*** Supplied records ***

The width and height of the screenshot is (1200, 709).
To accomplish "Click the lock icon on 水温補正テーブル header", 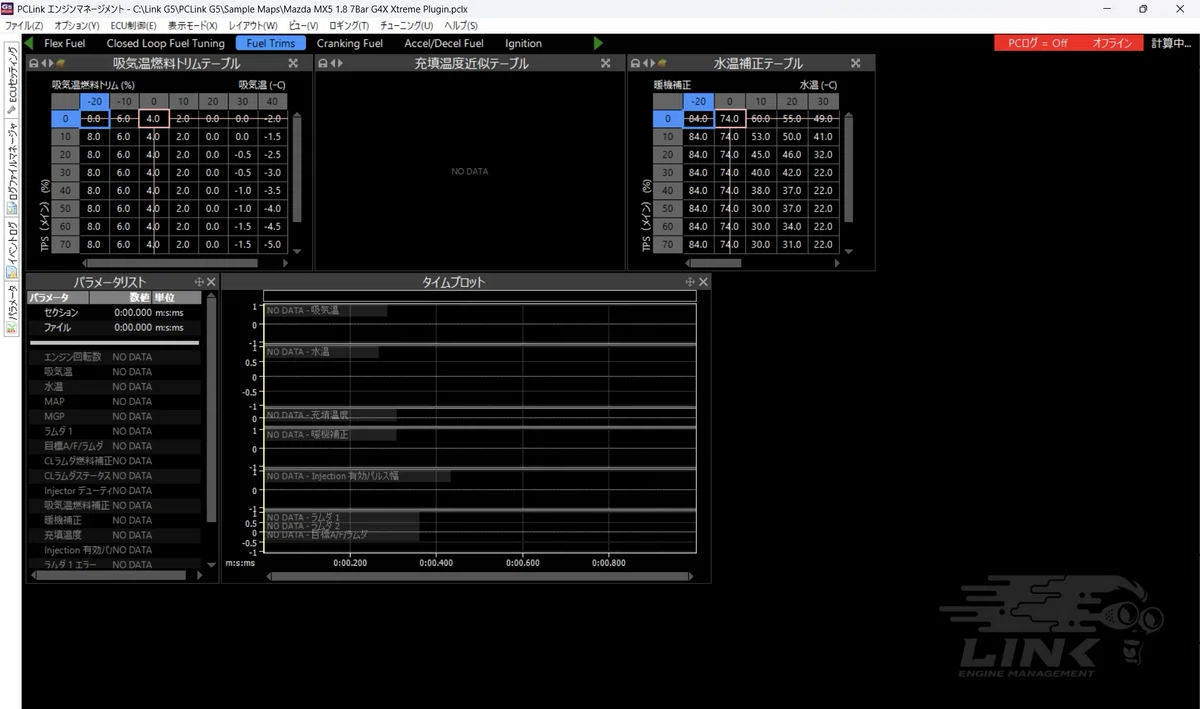I will click(x=636, y=63).
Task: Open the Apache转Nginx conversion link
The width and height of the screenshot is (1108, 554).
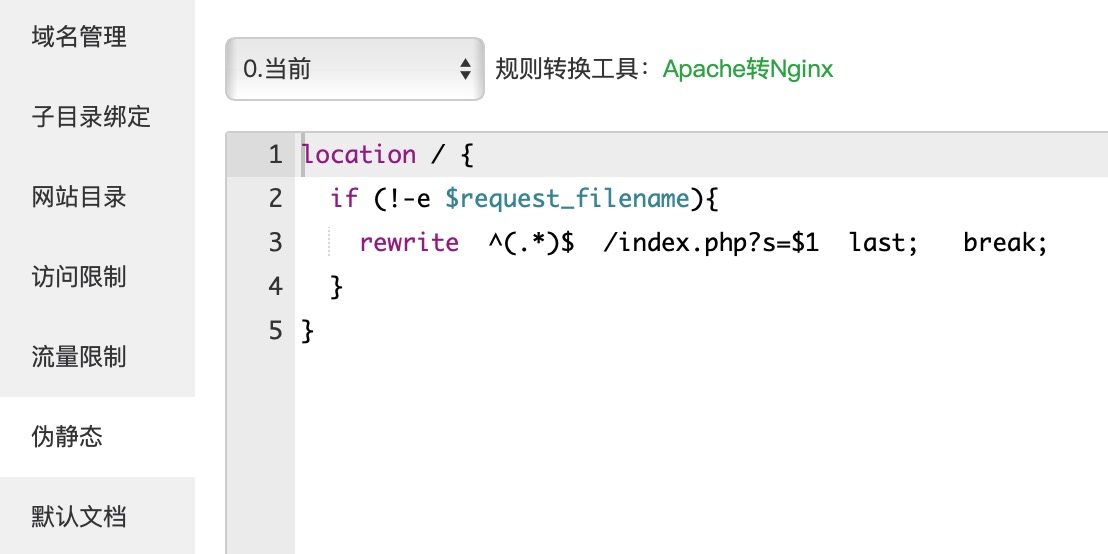Action: (x=747, y=69)
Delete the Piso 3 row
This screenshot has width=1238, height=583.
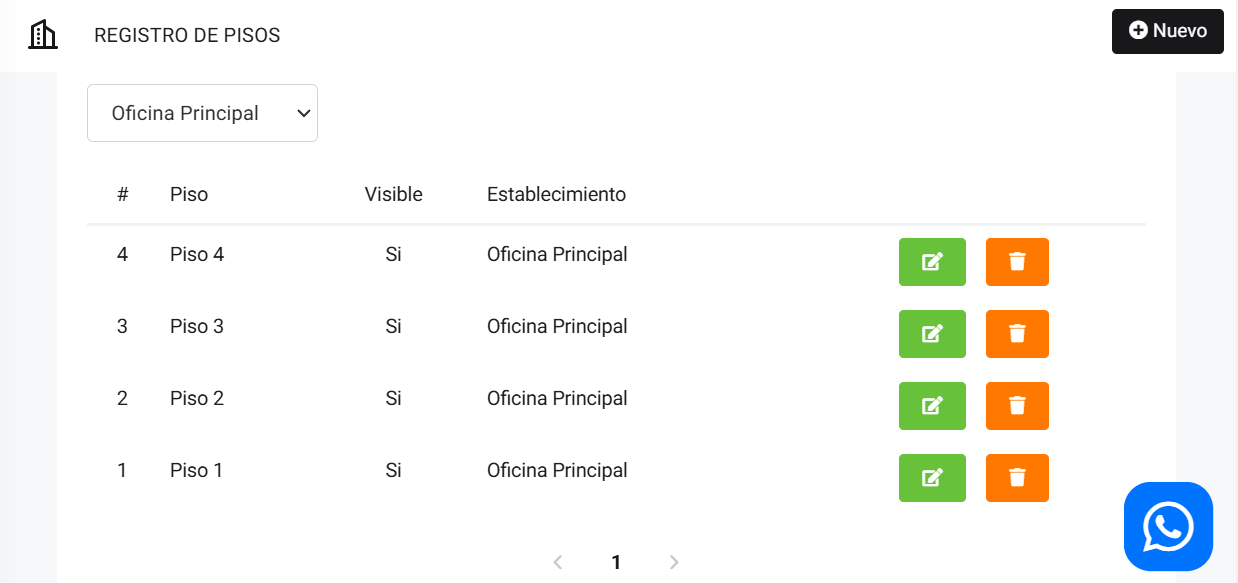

***

Your objective ▸ Please output, exactly and with no pictures, only the lines from the one containing "Delete the Piso 3 row" through the final line of the records above.

Your response ▸
Delete the Piso 3 row
This screenshot has width=1238, height=583.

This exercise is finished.